# Task to carry out:
This task calls for copying every line in the data below that contains the word "option".

# Material provided:
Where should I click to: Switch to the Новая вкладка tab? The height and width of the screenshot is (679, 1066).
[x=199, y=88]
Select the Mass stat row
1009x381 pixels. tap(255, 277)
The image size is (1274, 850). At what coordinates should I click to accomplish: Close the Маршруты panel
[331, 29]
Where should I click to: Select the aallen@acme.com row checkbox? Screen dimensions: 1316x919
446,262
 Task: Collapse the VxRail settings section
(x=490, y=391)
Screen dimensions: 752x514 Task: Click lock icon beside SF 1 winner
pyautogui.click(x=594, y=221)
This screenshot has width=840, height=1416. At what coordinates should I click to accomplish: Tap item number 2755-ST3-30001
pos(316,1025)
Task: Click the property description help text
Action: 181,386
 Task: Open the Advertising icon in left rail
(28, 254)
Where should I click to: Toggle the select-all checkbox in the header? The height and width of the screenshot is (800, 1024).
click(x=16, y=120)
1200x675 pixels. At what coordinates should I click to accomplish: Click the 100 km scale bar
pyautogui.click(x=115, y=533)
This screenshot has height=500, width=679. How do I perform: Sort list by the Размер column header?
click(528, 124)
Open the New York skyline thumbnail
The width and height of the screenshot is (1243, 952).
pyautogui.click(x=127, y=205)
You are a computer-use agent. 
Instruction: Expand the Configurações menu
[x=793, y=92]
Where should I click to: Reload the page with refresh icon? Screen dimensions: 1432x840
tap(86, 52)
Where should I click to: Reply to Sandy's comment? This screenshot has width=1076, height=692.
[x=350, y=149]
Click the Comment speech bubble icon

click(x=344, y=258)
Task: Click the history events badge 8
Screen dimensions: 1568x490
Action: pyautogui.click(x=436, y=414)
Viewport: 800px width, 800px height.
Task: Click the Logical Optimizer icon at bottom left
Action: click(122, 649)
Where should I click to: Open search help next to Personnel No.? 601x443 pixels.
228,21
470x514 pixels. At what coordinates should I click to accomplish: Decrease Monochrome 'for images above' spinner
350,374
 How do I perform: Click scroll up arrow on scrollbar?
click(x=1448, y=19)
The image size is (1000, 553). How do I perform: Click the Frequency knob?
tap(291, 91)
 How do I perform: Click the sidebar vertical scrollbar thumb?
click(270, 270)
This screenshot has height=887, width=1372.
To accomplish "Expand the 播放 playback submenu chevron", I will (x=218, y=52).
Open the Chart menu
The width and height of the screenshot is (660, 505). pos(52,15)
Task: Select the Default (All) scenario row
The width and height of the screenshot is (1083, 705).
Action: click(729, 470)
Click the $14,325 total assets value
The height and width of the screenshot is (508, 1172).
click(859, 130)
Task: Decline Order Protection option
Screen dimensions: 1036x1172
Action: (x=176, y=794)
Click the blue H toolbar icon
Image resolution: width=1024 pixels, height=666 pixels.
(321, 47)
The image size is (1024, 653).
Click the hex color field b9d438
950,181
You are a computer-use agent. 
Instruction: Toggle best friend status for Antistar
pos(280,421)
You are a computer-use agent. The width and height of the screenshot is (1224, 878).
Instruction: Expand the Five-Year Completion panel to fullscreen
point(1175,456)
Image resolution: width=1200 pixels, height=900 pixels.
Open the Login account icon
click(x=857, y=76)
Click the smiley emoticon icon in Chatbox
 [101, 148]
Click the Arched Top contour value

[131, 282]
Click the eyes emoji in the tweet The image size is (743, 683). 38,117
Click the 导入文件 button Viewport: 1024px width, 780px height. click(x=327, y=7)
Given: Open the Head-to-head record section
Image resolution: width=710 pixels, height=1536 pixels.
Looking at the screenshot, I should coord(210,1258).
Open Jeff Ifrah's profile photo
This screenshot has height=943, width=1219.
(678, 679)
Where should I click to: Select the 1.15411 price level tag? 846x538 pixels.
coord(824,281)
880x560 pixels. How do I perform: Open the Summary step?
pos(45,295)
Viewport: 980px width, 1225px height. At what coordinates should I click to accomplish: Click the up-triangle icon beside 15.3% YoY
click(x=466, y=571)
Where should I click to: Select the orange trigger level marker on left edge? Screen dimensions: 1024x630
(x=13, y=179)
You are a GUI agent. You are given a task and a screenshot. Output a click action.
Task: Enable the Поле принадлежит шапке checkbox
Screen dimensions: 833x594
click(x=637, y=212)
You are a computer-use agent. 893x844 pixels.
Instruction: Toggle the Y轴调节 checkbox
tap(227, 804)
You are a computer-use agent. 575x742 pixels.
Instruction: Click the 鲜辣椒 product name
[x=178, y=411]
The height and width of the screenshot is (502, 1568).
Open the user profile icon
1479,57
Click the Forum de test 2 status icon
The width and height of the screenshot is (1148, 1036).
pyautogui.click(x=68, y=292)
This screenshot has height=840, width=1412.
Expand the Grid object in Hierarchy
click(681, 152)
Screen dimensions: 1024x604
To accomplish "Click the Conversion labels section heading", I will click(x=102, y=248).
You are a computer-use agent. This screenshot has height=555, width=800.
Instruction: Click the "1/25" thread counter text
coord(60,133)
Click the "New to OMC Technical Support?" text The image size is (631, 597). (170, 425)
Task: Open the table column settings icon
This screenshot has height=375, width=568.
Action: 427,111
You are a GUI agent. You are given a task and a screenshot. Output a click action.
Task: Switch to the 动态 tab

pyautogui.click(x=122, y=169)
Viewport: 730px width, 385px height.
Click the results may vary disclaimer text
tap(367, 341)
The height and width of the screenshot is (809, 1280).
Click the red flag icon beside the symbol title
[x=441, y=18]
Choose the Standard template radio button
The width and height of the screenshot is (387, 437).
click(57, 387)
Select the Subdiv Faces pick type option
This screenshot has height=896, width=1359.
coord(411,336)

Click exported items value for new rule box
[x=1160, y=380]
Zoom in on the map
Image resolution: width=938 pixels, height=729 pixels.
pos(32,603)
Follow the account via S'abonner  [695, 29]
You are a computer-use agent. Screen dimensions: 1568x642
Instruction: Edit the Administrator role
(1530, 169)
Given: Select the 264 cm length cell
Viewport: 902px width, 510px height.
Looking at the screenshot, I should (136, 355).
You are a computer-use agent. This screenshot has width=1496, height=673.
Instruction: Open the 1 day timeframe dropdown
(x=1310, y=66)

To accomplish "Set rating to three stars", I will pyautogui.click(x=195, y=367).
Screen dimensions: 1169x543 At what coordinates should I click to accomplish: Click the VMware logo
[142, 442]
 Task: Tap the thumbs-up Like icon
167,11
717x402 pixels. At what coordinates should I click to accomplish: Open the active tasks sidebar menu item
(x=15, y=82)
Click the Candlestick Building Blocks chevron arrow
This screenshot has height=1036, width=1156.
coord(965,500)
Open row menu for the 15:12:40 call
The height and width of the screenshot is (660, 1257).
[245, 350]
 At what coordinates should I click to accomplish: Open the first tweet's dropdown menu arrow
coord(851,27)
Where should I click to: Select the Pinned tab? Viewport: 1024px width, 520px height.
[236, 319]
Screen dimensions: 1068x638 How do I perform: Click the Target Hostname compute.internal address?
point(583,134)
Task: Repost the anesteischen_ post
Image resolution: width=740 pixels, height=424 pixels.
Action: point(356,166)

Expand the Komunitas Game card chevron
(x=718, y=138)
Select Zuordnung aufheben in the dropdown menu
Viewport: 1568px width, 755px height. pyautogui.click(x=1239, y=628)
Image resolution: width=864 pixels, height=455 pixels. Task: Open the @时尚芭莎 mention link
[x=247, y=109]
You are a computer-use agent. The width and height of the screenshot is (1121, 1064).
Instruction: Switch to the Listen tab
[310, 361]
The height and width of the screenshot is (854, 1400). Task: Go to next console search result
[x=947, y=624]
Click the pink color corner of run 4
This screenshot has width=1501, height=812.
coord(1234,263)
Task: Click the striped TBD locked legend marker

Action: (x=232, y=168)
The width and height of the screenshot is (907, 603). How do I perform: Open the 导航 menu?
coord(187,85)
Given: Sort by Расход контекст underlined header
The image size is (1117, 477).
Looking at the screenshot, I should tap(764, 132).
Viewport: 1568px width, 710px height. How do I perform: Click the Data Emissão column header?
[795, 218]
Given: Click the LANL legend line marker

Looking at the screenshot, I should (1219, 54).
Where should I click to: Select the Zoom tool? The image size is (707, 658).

# Written solution:
Task: Decline Order Protection option
Select the Subdiv Faces pick type option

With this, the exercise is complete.